Write down exactly the lines from the one below that has "Task: Click the blue arrows on Group by month" to the end of the data, both ends included; the pictures should not appear in your copy.

Collected data:
__________________________________________________

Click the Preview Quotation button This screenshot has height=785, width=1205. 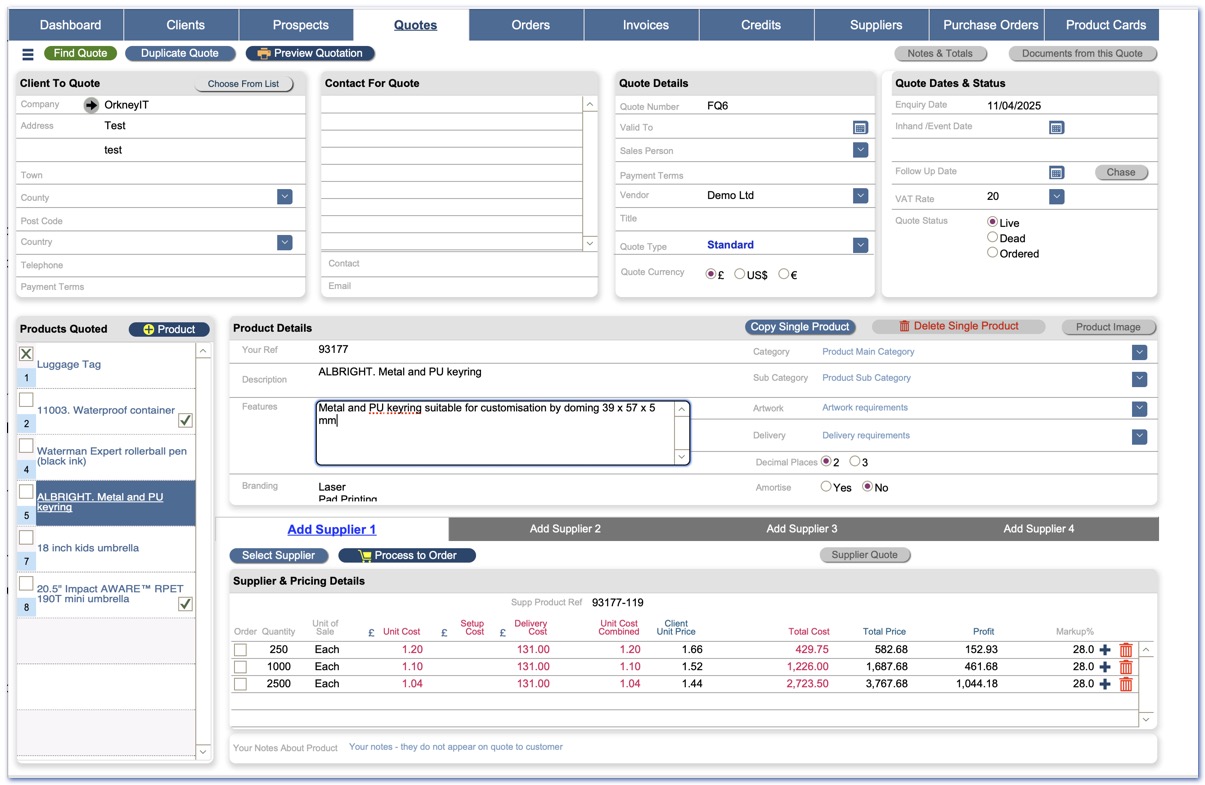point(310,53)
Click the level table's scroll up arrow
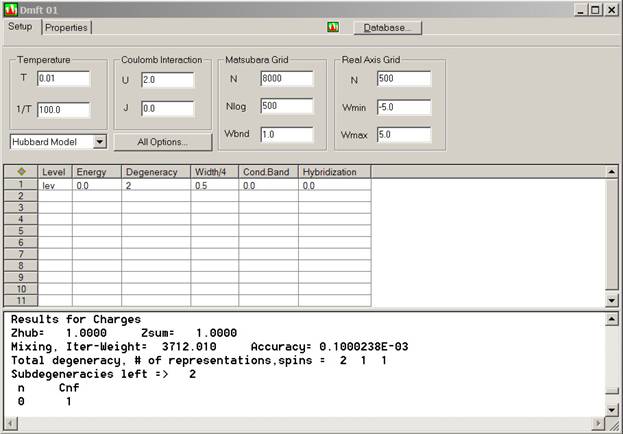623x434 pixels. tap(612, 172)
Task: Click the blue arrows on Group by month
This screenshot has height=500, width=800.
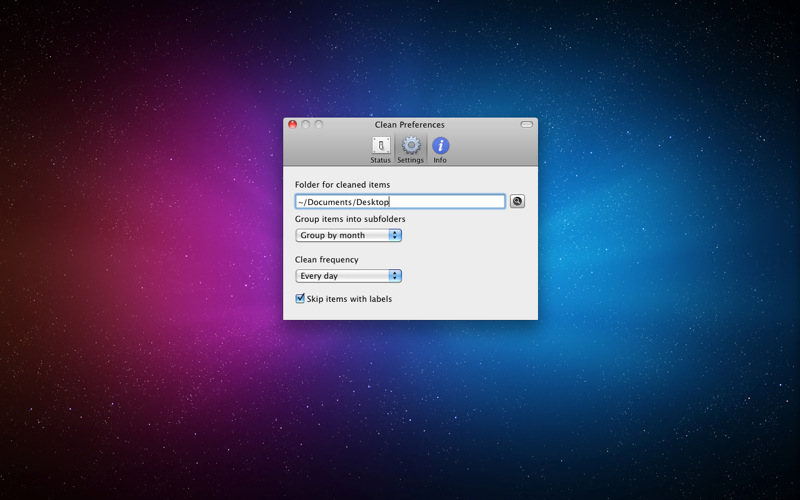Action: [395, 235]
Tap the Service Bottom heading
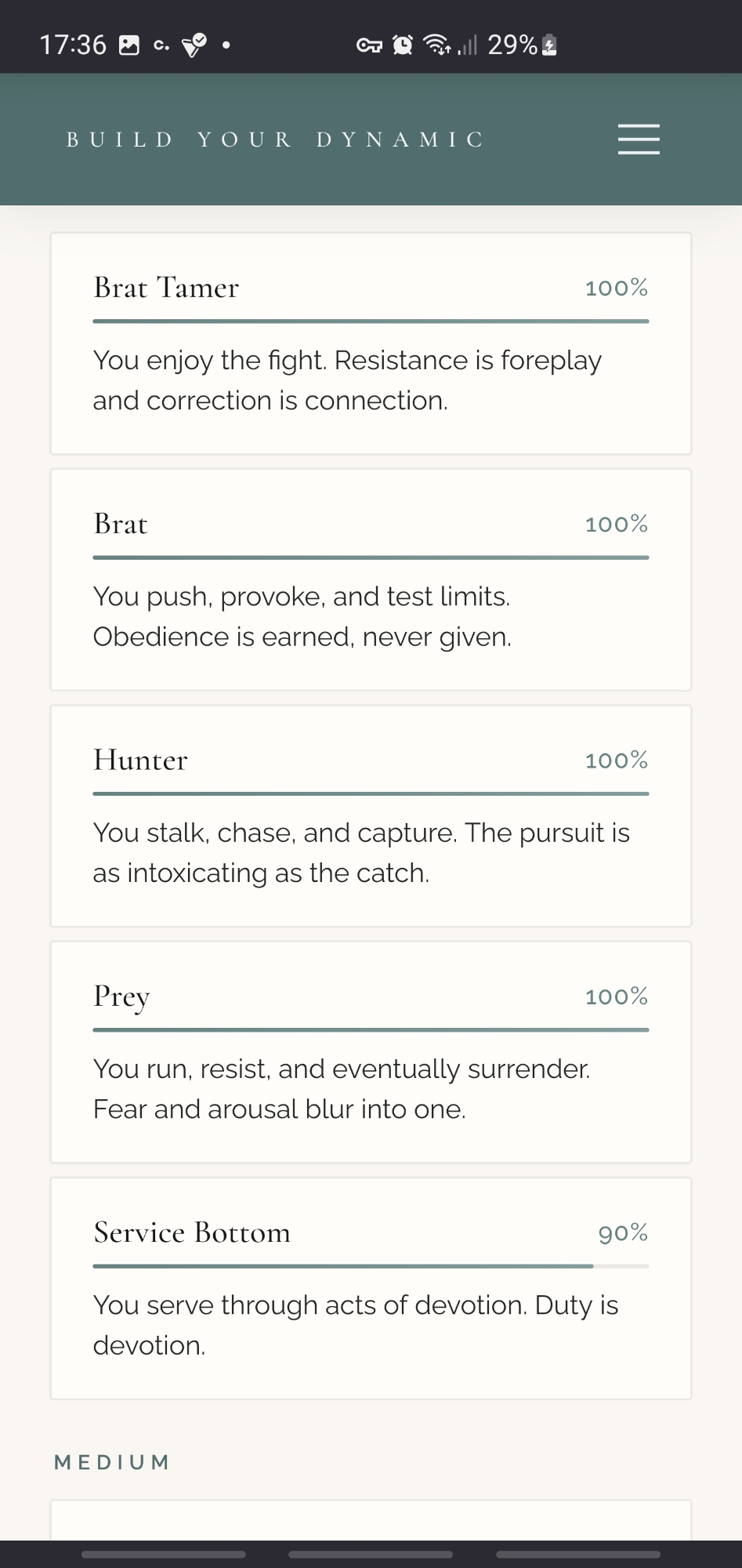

__________________________________________________

The answer —
Task: Click the blue arrows on Group by month
This screenshot has height=500, width=800.
Action: [395, 235]
Tap the Service Bottom heading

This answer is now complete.